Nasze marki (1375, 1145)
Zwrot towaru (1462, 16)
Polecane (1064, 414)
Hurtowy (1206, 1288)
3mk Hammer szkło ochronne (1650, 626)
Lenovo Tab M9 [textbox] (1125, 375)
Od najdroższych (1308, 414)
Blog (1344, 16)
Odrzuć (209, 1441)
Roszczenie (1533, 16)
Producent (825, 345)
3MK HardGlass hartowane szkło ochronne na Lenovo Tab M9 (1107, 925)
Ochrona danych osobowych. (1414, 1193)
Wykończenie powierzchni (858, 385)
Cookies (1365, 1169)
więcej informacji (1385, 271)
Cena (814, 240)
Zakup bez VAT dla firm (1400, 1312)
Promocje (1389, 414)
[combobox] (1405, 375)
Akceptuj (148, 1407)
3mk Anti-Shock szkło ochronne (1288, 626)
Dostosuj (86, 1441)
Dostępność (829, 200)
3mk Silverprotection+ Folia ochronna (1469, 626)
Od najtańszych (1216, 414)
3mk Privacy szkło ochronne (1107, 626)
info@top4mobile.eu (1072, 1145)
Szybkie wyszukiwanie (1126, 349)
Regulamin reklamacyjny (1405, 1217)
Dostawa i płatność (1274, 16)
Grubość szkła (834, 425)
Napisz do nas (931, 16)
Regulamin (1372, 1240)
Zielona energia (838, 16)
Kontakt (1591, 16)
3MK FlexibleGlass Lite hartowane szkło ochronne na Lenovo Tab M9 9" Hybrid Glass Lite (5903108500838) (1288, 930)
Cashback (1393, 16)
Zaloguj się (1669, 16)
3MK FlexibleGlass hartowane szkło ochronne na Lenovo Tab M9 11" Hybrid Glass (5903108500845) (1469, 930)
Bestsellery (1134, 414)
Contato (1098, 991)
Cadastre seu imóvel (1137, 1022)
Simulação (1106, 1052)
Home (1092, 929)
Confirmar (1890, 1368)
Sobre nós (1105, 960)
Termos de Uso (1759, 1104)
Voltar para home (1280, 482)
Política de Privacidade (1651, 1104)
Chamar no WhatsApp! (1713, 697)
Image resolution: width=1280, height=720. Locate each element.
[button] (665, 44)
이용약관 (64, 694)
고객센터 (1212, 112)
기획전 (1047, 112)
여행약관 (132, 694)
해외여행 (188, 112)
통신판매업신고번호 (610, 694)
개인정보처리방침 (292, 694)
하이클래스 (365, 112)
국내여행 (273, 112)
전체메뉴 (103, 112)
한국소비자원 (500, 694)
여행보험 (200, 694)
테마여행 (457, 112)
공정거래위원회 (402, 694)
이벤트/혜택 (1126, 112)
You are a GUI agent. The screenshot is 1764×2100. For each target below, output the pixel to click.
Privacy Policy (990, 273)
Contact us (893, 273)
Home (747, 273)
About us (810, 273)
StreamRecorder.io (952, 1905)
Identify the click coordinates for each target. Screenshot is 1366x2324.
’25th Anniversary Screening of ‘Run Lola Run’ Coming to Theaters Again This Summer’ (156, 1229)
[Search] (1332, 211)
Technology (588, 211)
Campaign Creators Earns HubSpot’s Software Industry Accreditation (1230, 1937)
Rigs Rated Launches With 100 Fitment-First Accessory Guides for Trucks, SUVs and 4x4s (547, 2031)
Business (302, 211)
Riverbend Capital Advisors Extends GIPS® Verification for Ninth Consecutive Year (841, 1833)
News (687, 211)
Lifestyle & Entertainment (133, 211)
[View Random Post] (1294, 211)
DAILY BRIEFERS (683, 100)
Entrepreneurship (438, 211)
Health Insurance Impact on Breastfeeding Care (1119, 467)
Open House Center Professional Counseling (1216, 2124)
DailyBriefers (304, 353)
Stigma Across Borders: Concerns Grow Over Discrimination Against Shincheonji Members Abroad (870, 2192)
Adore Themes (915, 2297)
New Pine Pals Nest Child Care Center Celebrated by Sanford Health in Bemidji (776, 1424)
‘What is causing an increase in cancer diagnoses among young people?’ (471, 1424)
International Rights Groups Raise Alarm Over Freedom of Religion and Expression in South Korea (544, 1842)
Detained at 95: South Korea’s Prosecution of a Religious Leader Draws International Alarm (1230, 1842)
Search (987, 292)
####
§ **Required work**: The line containing "Stigma Across Borders: Concerns" and all lines after it, to the end of the records, are to be output exactly and alone.

§ **The answer**:
Stigma Across Borders: Concerns Grow Over Discrimination Against Shincheonji Members Abroad (870, 2192)
Adore Themes (915, 2297)
New Pine Pals Nest Child Care Center Celebrated by Sanford Health in Bemidji (776, 1424)
‘What is causing an increase in cancer diagnoses among young people?’ (471, 1424)
International Rights Groups Raise Alarm Over Freedom of Religion and Expression in South Korea (544, 1842)
Detained at 95: South Korea’s Prosecution of a Religious Leader Draws International Alarm (1230, 1842)
Search (987, 292)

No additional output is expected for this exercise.